The ecological role of mycorrhizal fungi
We generally know more about the ecology of the organisms (such as plants and animals) visible in the soil in the forest, while the tiny creatures in the soil pay less attention.
The amount of microorganisms and types in the soil is far more than the “higher organisms” we can see on the land with the naked eye. Fungi in soil are an important part of terrestrial ecosystems. Fungi not only play the role of “decomposer”, but also have many other important roles. Mycorrhizal fungi is one example.
Mycorrhizal fungi (mycorrhizal fungi) is the fungus that is ubiquitous in the soil and can grow with the root system of the plant to form a symbiotic relationship. “Symbiosis” with plants means that it will not harm to the health of the host plant, but is also reciprocity and prosperity.
Symbiotic mycorrhizal fungi obtain carbohydrates and other nutrients from plant tissue cells, and mycorrhizal fungi also increase the area of plant roots in contact with soil, increase the plant’s ability to absorb water and nutrients, and thus promote plant growth.
According to the combination of fungi and roots, mycorrhizal fungi can be divided into three categories: ectomycorrhizae, endomycorrhizae and ectendomycorrhiae.
Mycorrhizal fungi are generally known to have the following ecological benefits:
1. Promote plant growth:
The parts of plants that absorb nutrients and water mainly lie in the root hairs of new roots; however, mycorrhizal fungal infections promote root hair production. Therefore, mycorrhizal fungi not only have the effect of promoting nutrient and water absorption, but also have the ability to improve soil structure, increase soil aeration and water retention, and promote plant growth and development. The results of the study confirmed that the mycorrhizal fungi and seedlings symbiotic, have a significant effect on seedling growth above ground or below ground. The growth rate of seedlings inoculated with mycorrhizal fungi is several times higher than that of uninoculated seedlings.
2. Fix nutrients in the soil:
Plant litter contains esters and phenols, not only toxic to plants and fungi, but also inhibits the decomposition of litter. Mycorrhizal fungi can secrete all kinds of enzymes and convert this toxic substance that is not easy to decompose into available nutrients. In addition, mycorrhizal fungi form a large number of hyphae through their network growth in the soil and store nutrients in the mycelium, “fixing” nutrients and moisture in the soil in the ecosystem, and these hyphae die After slow decomposition, it will provide nutrients to the plant again, thereby improving the efficiency of the ecosystem’s use of resources.

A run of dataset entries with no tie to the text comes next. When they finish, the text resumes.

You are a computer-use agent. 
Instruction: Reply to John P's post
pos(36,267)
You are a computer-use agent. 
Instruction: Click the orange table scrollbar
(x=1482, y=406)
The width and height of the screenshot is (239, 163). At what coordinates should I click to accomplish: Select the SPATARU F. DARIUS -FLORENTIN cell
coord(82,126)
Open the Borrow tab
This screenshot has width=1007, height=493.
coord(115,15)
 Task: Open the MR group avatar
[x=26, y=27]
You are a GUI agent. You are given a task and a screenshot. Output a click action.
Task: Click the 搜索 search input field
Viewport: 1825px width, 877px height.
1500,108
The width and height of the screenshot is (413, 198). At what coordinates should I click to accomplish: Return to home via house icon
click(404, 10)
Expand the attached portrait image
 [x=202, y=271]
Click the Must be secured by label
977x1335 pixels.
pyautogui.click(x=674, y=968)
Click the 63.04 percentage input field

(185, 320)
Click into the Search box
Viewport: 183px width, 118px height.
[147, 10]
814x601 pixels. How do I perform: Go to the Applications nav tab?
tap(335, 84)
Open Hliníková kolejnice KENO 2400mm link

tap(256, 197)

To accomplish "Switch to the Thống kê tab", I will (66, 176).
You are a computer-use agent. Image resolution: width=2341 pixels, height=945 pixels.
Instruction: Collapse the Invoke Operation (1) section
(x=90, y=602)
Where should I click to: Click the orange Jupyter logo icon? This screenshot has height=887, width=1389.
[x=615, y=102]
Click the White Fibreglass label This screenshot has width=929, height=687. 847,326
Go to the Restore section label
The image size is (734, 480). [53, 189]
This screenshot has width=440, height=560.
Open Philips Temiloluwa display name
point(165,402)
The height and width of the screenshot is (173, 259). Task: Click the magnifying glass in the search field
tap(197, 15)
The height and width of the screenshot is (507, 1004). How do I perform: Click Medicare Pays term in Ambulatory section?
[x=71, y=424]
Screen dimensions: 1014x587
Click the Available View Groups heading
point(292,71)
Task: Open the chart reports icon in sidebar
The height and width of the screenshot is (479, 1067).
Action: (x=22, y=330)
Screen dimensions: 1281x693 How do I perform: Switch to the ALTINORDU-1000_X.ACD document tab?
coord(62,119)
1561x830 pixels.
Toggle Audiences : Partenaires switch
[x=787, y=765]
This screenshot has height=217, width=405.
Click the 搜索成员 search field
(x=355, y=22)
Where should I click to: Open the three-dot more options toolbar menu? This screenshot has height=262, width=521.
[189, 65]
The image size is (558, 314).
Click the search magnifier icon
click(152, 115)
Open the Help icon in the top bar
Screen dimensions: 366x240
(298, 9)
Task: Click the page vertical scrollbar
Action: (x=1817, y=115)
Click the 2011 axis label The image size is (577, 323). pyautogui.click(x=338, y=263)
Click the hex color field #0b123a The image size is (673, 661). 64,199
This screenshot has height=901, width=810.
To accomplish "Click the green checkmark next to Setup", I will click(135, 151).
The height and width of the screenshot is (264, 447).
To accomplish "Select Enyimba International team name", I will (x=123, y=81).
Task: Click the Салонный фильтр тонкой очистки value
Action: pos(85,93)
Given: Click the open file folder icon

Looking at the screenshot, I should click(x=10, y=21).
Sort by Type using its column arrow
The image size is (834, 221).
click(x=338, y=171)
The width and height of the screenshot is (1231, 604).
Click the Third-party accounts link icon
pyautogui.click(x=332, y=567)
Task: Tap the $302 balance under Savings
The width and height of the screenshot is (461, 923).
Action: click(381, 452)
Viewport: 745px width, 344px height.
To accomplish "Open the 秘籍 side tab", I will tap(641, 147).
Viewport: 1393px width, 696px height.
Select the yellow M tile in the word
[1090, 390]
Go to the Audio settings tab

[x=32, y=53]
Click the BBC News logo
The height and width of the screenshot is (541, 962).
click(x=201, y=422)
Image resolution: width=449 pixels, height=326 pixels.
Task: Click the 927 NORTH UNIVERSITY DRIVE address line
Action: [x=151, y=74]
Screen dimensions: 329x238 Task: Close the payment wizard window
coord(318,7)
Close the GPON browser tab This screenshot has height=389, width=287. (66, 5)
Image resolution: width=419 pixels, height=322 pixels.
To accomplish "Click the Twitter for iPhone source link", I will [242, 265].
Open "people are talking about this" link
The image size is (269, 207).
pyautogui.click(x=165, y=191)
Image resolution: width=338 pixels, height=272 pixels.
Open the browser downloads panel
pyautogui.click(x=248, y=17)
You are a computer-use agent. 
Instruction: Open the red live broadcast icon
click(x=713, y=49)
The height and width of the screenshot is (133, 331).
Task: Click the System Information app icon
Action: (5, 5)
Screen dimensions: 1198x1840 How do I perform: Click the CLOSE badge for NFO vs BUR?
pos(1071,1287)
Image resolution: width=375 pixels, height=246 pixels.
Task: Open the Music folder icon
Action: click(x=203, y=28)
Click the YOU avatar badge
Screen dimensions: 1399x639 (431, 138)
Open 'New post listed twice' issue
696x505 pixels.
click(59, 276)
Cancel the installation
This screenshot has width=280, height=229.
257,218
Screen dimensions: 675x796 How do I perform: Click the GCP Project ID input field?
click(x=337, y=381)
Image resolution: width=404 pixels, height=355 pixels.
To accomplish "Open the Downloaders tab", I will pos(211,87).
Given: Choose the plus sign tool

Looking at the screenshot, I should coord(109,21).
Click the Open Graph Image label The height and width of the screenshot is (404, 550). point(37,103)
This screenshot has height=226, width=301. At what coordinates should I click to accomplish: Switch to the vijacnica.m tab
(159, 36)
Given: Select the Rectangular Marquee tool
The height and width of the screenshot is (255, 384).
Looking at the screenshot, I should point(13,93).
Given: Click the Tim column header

3. The fruiting bodies and mycelium of mycorrhizal fungi are food for other organisms and become a member of the soil food web:
The fruiting bodies or hyphae of some mycorrhizal fungi are food for arthropods in the soil, some small mammals and some birds. On the one hand, these fungi as animal food sources play a role in maintaining the diversity of species in the ecosystem. On the other hand, the biomass of mycorrhizal fungi directly enters the soil food web through the animals and thus accelerates the material circulation. A few of the fruiting body species are food ingredients in some traditional human cultures, such as Boletus, Truffle, Russula, etc. The mushroom fungus afforestation project is to encourage farmers to participate in planning and take care of the forest.
4. Regulate the allocation of resources in the ecosystem and maintain species diversity in the ecosystem:
In natural terrestrial ecosystems, most plants have symbiotic mycorrhizal fungi, and some mycorrhizal fungi are not very specific and can symbiosis with different hosts at the same time. Therefore, in an undisturbed forest ecosystem, the hyphae of the infected plant ’s roots growing outward can further infect the roots of other plants, so that some of the system can be separated by the mycelium of different mycorrhizal fungi. Unrelated plants are connected together, and materials and information are exchanged through the mycelial network or mycelium bridge or mycelium connection between plant roots. Ecologists have noticed this combination in the ecosystem, and call these plants combined by mycelium “GUILDS”, just like the Internet between people, Plants also have a way to communicate with each other. It has been proved that the plants in the “dependent plant group” can use mycelium as a channel to transfer nutrients between the plants in two directions, thus affecting the resource allocation in the ecosystem.